In that world it's not your computer and you
have no business doing much of anything other
than writing Word docs and saving them to your
docs folder.

The striking thing is that people get so accustomed
to that mindset that they're convinced it's actually
wrong to use a computer any other way. You're
not just different. You're just plain wrong.

I can't count how many times people have lectured
me on how unstable and unsafe my computer is,
despite knowing nothing of how I use it.

That became an especially big problem post-XP.
Suddenly the lackey mode that was impossible to
enforce in 9x and wasn't normally enforced in XP
became the only "right way". Doing things like
storing settings under Program Files or writing
to HKLM were judged to have always been flawed
programming methods. The problem with that
logic, though, is that it allows no way for people
to smoothly use a SOHo computer. If you can't
write to HKLM or all-users app-data then you can't
set settings systemwide.

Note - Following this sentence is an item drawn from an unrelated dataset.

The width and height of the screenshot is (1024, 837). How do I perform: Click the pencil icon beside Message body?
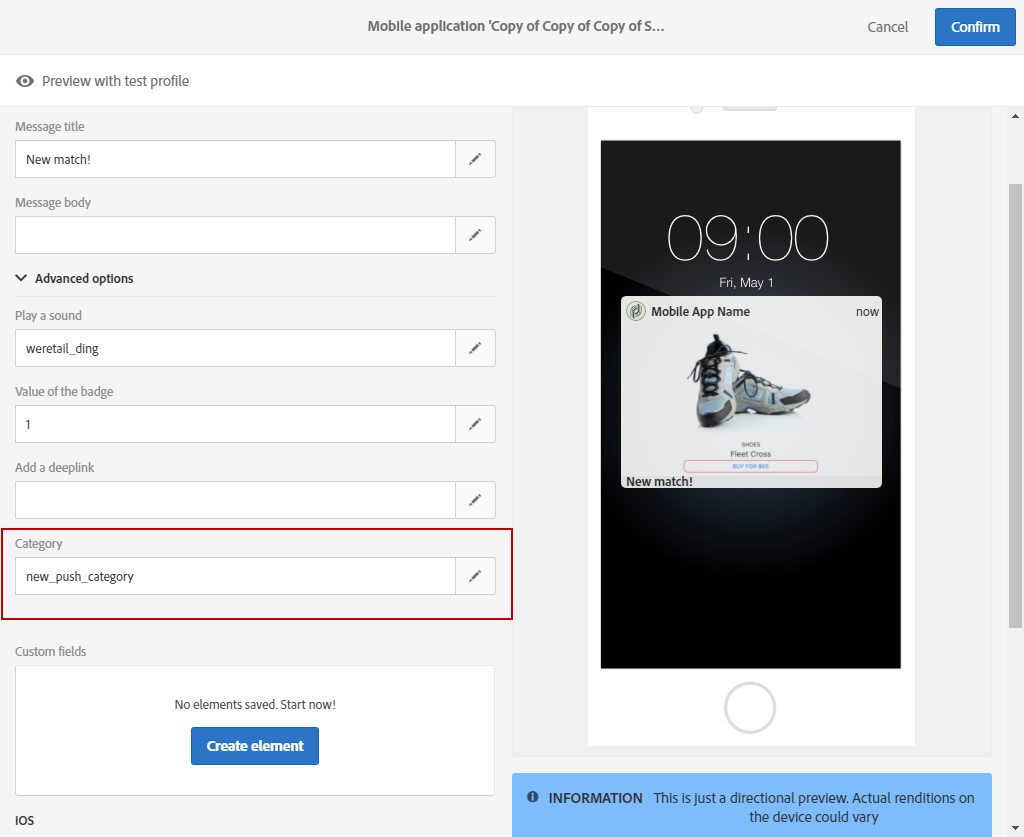click(x=475, y=234)
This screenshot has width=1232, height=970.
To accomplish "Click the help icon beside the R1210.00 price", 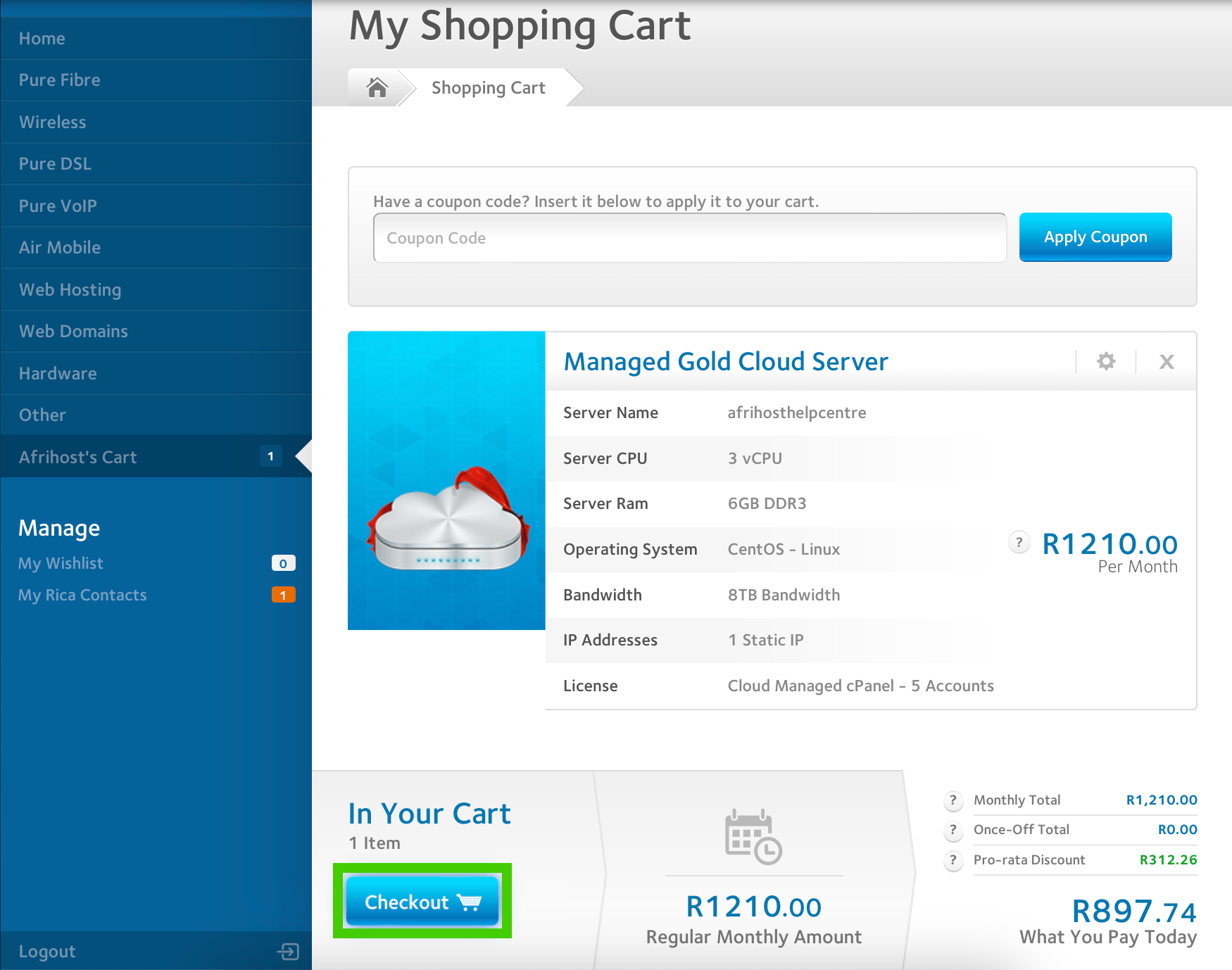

So a boss can't set up
software for employees. Dad can't set up software
for the kids. And so on. Usually in SOHo there's only
one user, or there's one person who sets things up
for everyone else. But the corporate software
developers and IT people don't get that because
they've only worked in corporate, where the IT
dept does setup and no one is allowed to do anything
but their work on the workstation they use. It may
not even be assigned to them. They might log onto
different computers at different times.

There's also an insidious aspect to that scenario:
Microsoft have used security and corporate models
to justify their takeover. With Vista+ they're your
IT person. With 10 you're really a corporate lackey,
without even control over updates. Your only
right is to do your work and save to your documents
folder. And since MS is now your IT overlord, you
have no business expecting privacy.

I sometimes get around the problem of corporate
model with my own
software by creating folders in Program Files during
setup, removing all restrictions from those folders,
then using them for TEMP files and program settings
files. It's sort of like a portable approach but with
convenience of installed software. It allows for
centralized settings with no security risk.

But I'm writing software aimed at people who own
their own computer
and use it as they please. I find it's nearly impossible
to explain my method to the corporate types. They've
been trained to start screaming and call for backup
when they hear, "store under Program Files".